Vavla Marinela, Arrigoni Filippo, Nordio Andrea, De Luca Alberto, Pizzighello Silvia, Petacchi Elisa, Paparella Gabriella, D'Angelo Maria Grazia, Brighina Erika, Russo Emanuela, Fantin Marianna, Colombo Paola, Martinuzzi Andrea
Severe Developmental Disabilities Unit, Scientific Institute, IRCCS "Eugenio Medea", Conegliano, Italy.
Neuroimaging Lab, Scientific Institute IRCCS "Eugenio Medea", Bosisio Parini, Italy.
Front Neurol. 2018 Sep 6;9:747. doi: 10.3389/fneur.2018.00747. eCollection 2018.
Friedreich's ataxia (FRDA) is a rare hereditary neurodegenerative disorder caused by a GAA repeat expansion in the gene. There is still no cure or quantitative biomarkers reliaby correlating with the progression rate and disease severity. Investigation of functional and structural alterations characterizing white (WM) and gray matter (GM) in FRDA are needed prerequisite to monitor progression and response to treatment. Here we report the results of a multimodal cross-sectional MRI study of FRDA including Voxel-Based Morphometry (VBM), diffusion-tensor imaging (DTI), functional MRI (fMRI), and a correlation analysis with clinical severity scores. Twenty-one early-onset FRDA patients and 18 age-matched healthy controls (HCs) were imaged at 3T. All patients underwent a complete cognitive and clinical assessment with ataxia scales. VBM analysis showed GM volume reduction in FRDA compared to HCs bilaterally in lobules V, VI, VIII (L>R), as well as in the crus of cerebellum, posterior lobe of the vermis, in the flocculi and in the left tonsil. Voxel-wise DTI analysis showed a diffuse fractional anisotropy reduction and mean, radial, axial (AD) diffusivity increase in both infratentorial and supratentorial WM. ROI-based analysis confirmed the results showing differences of the same DTI metrics in cortico-spinal-tracts, forceps major, corpus callosum, posterior thalamic radiations, cerebellar penduncles. Additionally, we observed increased AD in superior (SCP) and middle cerebellar peduncles. The WM findings correlated with age at onset (AAO), short-allelle GAA, and disease severity. The intragroup analysis of fMRI data from right-handed 14 FRDA and 15 HCs showed similar findings in both groups, including activation in M1, insula and superior cerebellar hemisphere (lobules V-VIII). Significant differences emerged only during the non-dominant hand movement, with HCs showing a stronger activation in the left superior cerebellar hemisphere compared to FRDA. Significant correlations were found between AAO and the fMRI activation in cerebellar anterior and posterior lobes, insula and temporal lobe. Our multimodal neuroimaging protocol suggests that MRI is a useful tool to document the extension of the neurological impairment in FRDA.

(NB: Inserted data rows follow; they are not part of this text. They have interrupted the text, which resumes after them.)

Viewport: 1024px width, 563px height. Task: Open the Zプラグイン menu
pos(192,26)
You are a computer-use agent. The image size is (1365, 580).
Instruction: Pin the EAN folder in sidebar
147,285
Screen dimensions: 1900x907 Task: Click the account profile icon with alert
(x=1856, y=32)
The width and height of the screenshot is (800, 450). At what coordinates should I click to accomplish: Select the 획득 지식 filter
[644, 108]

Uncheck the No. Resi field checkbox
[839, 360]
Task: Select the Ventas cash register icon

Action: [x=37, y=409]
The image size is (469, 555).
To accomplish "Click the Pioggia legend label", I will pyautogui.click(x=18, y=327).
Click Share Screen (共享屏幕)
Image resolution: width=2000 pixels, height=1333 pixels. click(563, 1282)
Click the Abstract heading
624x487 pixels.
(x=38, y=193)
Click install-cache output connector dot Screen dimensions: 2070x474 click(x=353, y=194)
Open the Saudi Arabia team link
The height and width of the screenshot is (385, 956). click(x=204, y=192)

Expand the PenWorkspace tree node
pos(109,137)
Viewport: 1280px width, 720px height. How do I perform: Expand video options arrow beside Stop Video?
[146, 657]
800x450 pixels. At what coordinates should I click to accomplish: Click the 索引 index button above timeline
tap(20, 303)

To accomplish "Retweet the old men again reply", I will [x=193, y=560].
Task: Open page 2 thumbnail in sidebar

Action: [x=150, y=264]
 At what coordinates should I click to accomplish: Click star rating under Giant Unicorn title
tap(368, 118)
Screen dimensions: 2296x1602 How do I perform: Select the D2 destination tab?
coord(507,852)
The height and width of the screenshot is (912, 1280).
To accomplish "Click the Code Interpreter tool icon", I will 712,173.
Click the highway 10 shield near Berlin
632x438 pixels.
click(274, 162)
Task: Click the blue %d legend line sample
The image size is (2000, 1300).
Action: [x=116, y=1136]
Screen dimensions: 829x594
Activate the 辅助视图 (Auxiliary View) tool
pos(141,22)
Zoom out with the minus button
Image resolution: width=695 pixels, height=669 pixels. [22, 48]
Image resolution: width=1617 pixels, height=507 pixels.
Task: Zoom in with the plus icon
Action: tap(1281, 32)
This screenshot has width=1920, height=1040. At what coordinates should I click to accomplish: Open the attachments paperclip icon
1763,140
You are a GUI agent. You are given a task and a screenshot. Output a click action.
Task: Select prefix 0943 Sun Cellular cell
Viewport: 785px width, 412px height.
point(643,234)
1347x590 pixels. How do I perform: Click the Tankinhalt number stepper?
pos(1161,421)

弗里德赖希共济失调(FRDA)是一种罕见的遗传性神经退行性疾病,由该基因中的GAA重复序列扩增引起。目前仍然没有治愈方法,也没有能够可靠地与疾病进展速度和严重程度相关联的定量生物标志物。在监测疾病进展和治疗反应之前,需要对FRDA患者白质(WM)和灰质(GM)的功能和结构改变进行研究。在此,我们报告一项针对FRDA的多模态横断面MRI研究结果,该研究包括基于体素的形态计量学(VBM)、扩散张量成像(DTI)、功能MRI(fMRI)以及与临床严重程度评分的相关性分析。21例早发性FRDA患者和18例年龄匹配的健康对照(HCs)接受了3T磁共振成像。所有患者均使用共济失调量表进行了全面的认知和临床评估。VBM分析显示,与HCs相比,FRDA患者双侧小脑小叶V、VI、VIII(L>R)、小脑脚、蚓部后叶、绒球及左侧扁桃体的GM体积减小。基于体素的DTI分析显示,幕下和幕上WM的弥散分数各向异性降低,平均、径向、轴向(AD)扩散率增加。基于感兴趣区(ROI)的分析证实了上述结果,显示皮质脊髓束、主要胼胝体、胼胝体、丘脑后辐射、小脑脚的相同DTI指标存在差异。此外,我们观察到上(SCP)、中小脑脚的AD增加。WM的研究结果与发病年龄(AAO)、短等位基因GAA及疾病严重程度相关。对14例右利手FRDA患者和15例HCs的fMRI数据进行组内分析,结果显示两组结果相似,包括M1、岛叶和小脑上半球(小叶V-VIII)激活。仅在非优势手运动期间出现显著差异,与FRDA相比,HCs在左小脑上半球的激活更强。在AAO与小脑前后叶、岛叶和颞叶的fMRI激活之间发现了显著相关性。我们的多模态神经影像学方案表明,MRI是记录FRDA神经损伤范围的有用工具。